> [PAGE EXTRACT]:
•••••
I'd say that, today, for engineers(based on ECPs - our new buzzword for 
freshouts: Early Career Professionals) more and more of that experience is 
in "C" (not C++, but K&R style C), probably for the same reasons as you 
identify.. their advisor/professor/whathaveyou happened to have a stack of 
C code that needed modifying, using, etc.  The FORTRANites are all starting 
to have a bit of grey in their remaining hair/beards.   These days, a task 
might be to write a C wrapper for a legacy FORTRAN program.



>BTW, although I myself have programmed in many, many languages --
>including applications that are completely unsuited for it in good old
>APL -- I will freely admit that I have done my damnedest to reduce the
>ones I actually use to three -- C for "real programming" of any sort,
>perl for sophisticated scripting or C-lite programming, and bash
>(because if you do any sysadmin at all you cannot avoid it).
>
>I can intellectually recognize that fortran has (finally) evolved to
>where it isn't as nightmarish as it was when I abandoned it, that maybe
>by now it is a pretty good language. That it was nightmarish is pretty
>clear -- it has changed far more than e.g. C has changed over the same
>time period, and a lot of fortran's changes have been to steal
>constructs from C that were obviously missing in the language and
>obviously necessary.
•••••
> [MATERIAL]:
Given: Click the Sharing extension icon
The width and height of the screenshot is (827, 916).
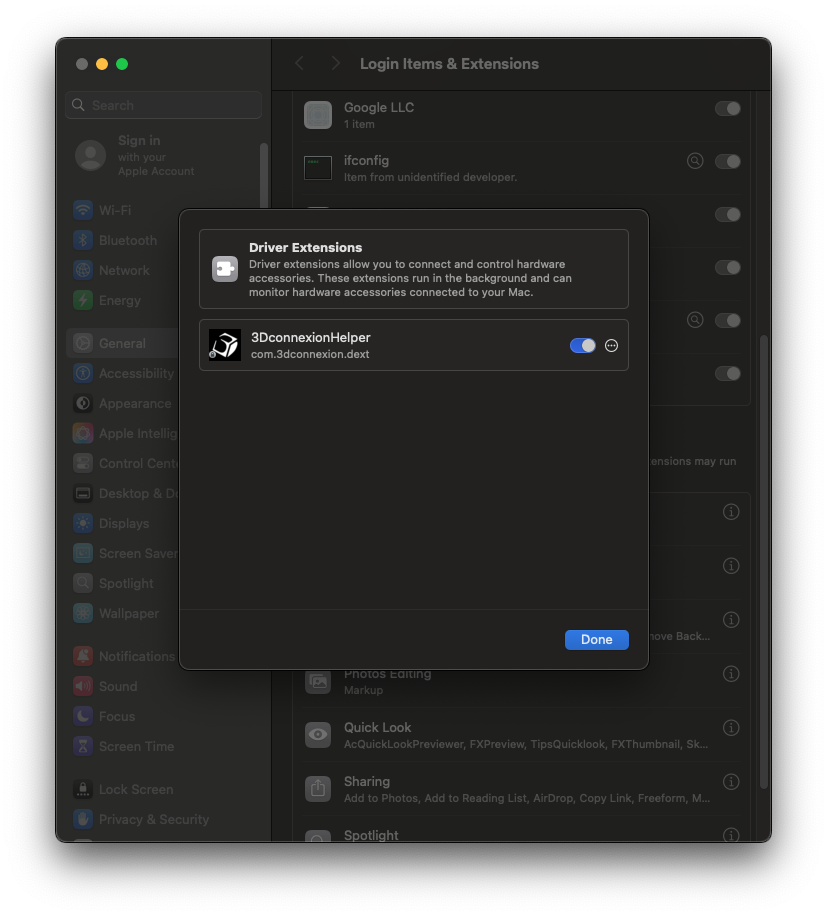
•••••
> [WHAT TO WORK ON]:
List every programming language named in the programming-language discussion, in the order each first appears. The lines above can be set aside.

> [SOLUTION BELOW]:
C, C++, FORTRAN, APL, perl, bash